Jesus followed this way right to the end.  Because it was a way that confronted evil, and that did not fight hate with hate or violence with violence, it was inevitably going to be a way of self-sacrifice, a way of the cross.  So the crucifixion is an acted parable, which summarises the whole of Christ’s way.  And the resurrection is the Father’s vindication of that way: “Yes,” the Father says by raising Jesus from the dead, “this is indeed my will.  This is indeed the template for how to be a human being that I want you all to follow.  And by the gift of the Holy Spirit, I will enable Jesus to live within you so that you can follow it.”
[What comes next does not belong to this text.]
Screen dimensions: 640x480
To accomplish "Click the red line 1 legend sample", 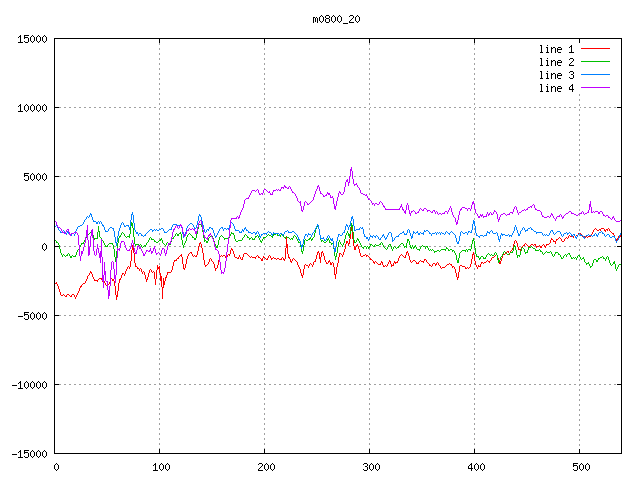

So there you are: three explanations of Christ’s passion and resurrection; all valid, all soundly based in Scripture and tradition.  Which of them makes most sense to you probably depends on a number of things– perhaps, most fundamentally, your sense of how you understand the basic problem that Christ is trying to overcome.  From what do we need to be rescued?
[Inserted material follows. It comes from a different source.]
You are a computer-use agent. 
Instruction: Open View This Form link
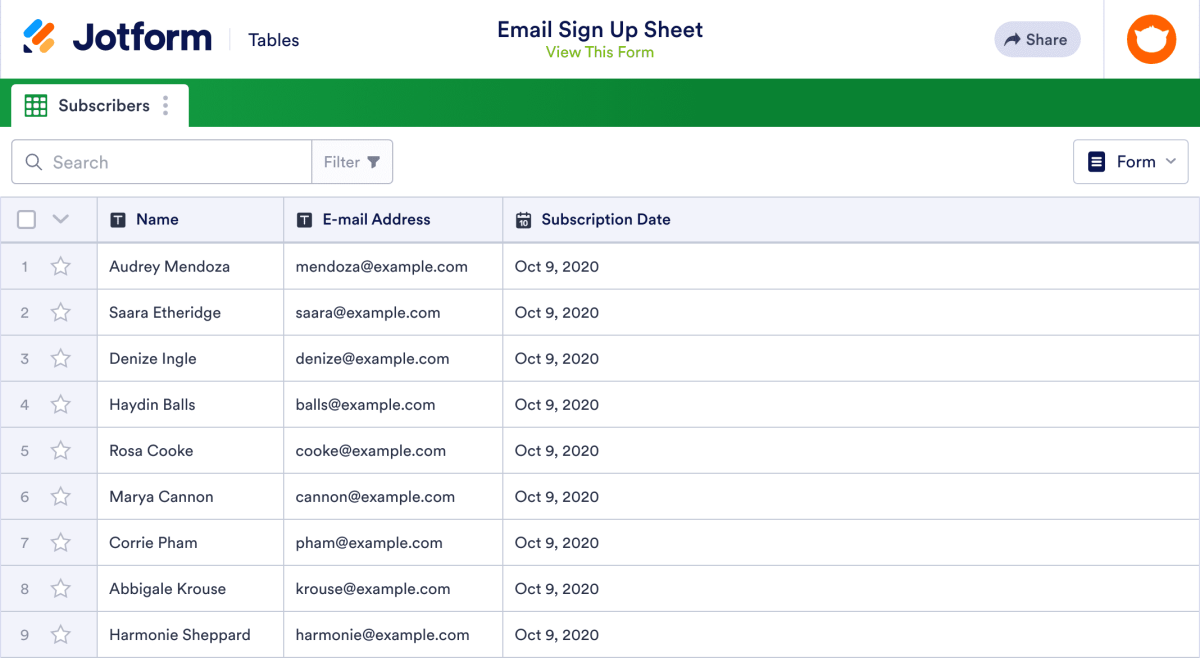coord(600,51)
We call it “sin and death” as a short-hand, but in fact this is a short-hand for several different things.

Some people have a strong sense of their own personal sinfulness.  Most of us, from time to time, do things that are properly wicked – harming ourselves or others, out of greed or lust or just a failure to take care.  It must very much be part of the pastoral practice of the church for people to come to acknowledge such grave sins, so as to make amends where possible, to receive forgiveness and become free.   Seeing Christ as a sacrificial lamb, dying to take our sins away, is very powerful.

However, the sad fact is that, even when we repent of our sins, we find it very difficult to step away from them.  And that is not just because of personal weakness – but because sins have us in their power, and we cannot see the way to escape from them.  Structural sins such as environmental damage or oppressive economic systems are literally beyond our individual control.  And even some personal sins arise from deep psychological roots that we cannot even understand properly.  Perhaps they arise from damage that was done to us when we were very young, and from which we cannot in our own strength escape.

That is why we might want to describe Easter as a royal victory.  This imagery implies that, before Jesus came, sin and death had power over us.  The brokenness of the world is not just a result of our personal choices; rather, the cosmos had fallen lock-stock-and-barrel into the hands of “elemental spirits” (St Paul’s phrase) that are harsh, cruel and random.  We are their prisoners, until Christ redeems us.  He breaks their power, defeats them, and sets us free.

Finally, some of us might see the essential issue as one of immaturity.  The biblical account in Genesis still dominates our religious imagination, the myth that we started out fine and then got worse.  But we now know that, as a matter of history, we did not start out better than now, and then Fall.  Actually, we started out as rather less evolved primates than we are now – cruel, violent, even cannibalistic creatures – and our historical trajectory has been not downwards, but upwards, towards civilisation and law.  Given this, some may see our continued alienation from God as a result of this process of evolution and maturing being still incomplete.  Against this diagnosis, the third theory – the idea of Jesus as the new Adam, pioneering a new and better way to be human – makes a lot of sense.

The main thing is that, whether you see yourself as immature or sinful, as choosing your sins or imprisoned by them… in any event, Jesus’ death and resurrection bring us into new life.  Abundant life, lived in intimate fellowship with God.  For whatever reason, it is Christ’s death and resurrection that enable this new life.  Jesus is our Prophet, who shows us how to live; our Priest, who sacrifices to atone for our sins; and King, who defeats our enemies.  Glory to Him, Alleluia.